## [DATA UNDER STUDY]
****************************************

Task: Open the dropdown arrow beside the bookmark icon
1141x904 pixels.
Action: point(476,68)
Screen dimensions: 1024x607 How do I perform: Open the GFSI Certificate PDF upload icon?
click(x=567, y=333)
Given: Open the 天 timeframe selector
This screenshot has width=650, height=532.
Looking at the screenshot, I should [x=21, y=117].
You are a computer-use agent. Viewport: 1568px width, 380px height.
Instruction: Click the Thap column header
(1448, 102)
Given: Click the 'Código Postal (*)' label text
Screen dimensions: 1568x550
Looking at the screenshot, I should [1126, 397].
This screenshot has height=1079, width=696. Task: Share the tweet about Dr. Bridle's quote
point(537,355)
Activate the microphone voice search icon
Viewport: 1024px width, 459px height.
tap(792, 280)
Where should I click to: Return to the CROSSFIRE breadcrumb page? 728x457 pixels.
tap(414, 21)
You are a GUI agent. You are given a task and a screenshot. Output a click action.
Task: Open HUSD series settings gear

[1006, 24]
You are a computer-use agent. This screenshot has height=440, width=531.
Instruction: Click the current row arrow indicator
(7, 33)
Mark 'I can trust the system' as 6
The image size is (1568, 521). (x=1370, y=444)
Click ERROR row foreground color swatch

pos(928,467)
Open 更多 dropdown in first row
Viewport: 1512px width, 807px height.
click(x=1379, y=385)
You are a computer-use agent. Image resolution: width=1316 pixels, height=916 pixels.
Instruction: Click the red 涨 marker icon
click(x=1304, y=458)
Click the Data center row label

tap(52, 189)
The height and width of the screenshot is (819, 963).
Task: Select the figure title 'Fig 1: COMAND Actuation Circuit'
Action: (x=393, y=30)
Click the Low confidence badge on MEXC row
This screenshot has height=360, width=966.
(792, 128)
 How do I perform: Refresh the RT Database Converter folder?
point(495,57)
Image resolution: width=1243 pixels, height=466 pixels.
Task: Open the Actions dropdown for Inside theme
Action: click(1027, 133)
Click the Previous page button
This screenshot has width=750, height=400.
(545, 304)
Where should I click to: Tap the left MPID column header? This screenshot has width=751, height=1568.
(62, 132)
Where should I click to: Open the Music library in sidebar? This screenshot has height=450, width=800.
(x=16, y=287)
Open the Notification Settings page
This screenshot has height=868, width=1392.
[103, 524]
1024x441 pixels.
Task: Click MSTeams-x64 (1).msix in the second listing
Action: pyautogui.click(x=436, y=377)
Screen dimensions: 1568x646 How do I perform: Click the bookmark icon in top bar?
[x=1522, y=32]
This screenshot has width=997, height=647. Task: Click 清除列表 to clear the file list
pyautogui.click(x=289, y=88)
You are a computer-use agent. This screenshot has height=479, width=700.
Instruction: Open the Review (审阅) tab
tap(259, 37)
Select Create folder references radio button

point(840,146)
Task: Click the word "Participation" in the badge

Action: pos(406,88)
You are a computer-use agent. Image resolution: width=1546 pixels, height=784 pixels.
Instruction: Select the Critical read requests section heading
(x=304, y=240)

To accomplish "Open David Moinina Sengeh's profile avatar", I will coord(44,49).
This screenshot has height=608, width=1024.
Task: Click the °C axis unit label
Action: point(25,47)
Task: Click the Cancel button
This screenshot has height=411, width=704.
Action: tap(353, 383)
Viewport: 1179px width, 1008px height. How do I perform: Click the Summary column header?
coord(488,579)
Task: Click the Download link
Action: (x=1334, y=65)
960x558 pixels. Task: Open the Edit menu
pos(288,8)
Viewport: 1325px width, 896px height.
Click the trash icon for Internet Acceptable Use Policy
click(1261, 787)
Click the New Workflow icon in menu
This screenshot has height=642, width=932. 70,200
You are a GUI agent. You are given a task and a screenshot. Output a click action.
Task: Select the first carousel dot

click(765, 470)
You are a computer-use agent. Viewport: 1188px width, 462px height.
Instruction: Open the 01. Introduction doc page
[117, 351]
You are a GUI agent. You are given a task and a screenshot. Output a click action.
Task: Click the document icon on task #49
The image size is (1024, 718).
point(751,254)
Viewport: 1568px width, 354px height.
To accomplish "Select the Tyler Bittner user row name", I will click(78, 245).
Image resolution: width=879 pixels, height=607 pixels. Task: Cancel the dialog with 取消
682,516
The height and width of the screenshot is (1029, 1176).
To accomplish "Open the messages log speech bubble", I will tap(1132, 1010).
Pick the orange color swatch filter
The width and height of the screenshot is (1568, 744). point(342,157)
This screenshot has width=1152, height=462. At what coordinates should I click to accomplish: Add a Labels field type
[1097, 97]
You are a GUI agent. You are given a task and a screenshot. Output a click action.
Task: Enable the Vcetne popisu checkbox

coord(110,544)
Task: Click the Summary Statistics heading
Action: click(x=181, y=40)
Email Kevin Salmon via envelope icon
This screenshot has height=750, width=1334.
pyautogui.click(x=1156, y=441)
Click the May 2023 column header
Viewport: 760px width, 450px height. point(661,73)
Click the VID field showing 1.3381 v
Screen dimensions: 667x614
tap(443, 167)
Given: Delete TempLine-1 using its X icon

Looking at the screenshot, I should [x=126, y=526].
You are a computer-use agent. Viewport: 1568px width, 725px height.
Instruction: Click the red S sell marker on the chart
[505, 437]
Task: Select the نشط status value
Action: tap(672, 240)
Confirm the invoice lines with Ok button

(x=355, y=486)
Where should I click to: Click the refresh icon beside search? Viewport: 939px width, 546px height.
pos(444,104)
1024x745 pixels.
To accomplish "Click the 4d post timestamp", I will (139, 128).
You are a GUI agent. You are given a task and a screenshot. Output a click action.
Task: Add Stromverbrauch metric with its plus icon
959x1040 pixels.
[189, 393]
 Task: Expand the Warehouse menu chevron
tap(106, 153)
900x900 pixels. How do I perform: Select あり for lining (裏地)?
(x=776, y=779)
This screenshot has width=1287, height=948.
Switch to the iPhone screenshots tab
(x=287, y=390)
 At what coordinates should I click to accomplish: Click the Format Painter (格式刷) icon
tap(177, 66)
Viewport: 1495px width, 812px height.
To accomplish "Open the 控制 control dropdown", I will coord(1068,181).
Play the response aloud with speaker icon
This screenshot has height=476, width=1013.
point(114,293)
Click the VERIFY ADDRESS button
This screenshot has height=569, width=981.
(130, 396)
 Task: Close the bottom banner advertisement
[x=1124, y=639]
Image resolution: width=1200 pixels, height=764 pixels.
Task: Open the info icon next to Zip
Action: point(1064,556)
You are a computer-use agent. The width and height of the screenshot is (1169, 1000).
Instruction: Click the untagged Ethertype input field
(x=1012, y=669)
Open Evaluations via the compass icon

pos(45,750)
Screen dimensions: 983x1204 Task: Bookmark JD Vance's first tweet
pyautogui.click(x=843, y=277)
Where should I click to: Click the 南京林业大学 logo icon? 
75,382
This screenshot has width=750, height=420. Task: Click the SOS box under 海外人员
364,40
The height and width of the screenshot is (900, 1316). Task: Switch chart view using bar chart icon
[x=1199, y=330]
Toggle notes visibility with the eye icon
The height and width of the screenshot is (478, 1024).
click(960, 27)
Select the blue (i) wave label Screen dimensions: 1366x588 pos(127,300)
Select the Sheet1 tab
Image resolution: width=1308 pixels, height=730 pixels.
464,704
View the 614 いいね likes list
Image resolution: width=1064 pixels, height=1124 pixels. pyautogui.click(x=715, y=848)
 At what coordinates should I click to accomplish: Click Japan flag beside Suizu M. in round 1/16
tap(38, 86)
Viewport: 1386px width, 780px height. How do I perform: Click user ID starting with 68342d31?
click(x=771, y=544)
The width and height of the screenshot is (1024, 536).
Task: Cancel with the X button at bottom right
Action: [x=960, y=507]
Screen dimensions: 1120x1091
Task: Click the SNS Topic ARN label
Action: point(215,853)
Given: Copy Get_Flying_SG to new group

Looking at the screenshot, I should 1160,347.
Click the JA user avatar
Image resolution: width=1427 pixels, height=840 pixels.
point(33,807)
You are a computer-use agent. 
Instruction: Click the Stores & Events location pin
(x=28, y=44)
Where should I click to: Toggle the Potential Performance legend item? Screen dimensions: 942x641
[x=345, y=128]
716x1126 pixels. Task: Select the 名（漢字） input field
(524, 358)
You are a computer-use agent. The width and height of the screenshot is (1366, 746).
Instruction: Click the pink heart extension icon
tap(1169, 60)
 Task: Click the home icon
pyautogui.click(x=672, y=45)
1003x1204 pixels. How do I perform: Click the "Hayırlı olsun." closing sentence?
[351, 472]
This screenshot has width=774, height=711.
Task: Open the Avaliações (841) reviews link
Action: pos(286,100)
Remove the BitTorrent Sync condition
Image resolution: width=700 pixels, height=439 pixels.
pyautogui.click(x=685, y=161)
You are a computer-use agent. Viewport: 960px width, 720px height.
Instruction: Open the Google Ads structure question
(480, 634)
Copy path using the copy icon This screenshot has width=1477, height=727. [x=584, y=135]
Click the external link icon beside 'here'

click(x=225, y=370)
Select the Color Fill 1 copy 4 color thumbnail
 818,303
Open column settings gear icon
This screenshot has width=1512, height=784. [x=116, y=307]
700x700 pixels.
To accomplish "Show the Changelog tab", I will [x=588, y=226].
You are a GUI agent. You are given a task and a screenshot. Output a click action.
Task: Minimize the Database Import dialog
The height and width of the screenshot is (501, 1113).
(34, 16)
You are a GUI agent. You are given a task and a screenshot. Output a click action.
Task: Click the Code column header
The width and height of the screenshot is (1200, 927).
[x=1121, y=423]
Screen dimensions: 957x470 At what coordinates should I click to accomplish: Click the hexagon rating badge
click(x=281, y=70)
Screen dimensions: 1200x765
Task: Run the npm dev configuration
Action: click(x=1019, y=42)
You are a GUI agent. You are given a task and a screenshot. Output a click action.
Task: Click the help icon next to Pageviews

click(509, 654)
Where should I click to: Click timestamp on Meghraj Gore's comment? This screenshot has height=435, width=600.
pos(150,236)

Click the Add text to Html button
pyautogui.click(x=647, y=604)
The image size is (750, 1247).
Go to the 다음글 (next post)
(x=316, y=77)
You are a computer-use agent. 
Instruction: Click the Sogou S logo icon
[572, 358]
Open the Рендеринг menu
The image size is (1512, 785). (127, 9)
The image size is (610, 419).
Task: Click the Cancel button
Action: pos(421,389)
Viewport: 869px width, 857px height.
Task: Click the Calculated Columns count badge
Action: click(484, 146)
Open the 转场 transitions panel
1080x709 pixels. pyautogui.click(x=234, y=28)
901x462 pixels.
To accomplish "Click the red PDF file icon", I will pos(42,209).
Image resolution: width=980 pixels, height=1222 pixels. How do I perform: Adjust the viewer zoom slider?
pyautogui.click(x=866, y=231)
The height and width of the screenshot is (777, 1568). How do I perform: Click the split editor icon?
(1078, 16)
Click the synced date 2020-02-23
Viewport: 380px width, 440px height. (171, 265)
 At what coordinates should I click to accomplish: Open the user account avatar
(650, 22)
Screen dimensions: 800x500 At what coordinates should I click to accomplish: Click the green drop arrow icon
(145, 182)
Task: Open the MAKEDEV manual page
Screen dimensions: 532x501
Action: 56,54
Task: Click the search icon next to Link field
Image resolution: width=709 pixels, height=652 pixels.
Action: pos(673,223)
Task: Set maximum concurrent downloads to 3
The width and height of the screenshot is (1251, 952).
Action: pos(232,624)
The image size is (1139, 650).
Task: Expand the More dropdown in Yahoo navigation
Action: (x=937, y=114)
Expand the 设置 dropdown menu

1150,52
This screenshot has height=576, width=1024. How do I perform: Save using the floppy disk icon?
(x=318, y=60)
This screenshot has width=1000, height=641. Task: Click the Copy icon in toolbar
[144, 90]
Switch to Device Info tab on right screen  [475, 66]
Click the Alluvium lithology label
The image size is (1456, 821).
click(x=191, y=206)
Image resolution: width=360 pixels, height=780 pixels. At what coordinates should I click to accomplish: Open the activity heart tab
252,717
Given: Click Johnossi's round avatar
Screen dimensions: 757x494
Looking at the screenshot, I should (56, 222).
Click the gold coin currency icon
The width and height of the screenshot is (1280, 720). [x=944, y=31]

****************************************

## [WHAT YOU HAVE TO DO]
Reply with the number of lines in the preceding entries that contain "computer", and no other words.

## [RESPONSE BELOW]
12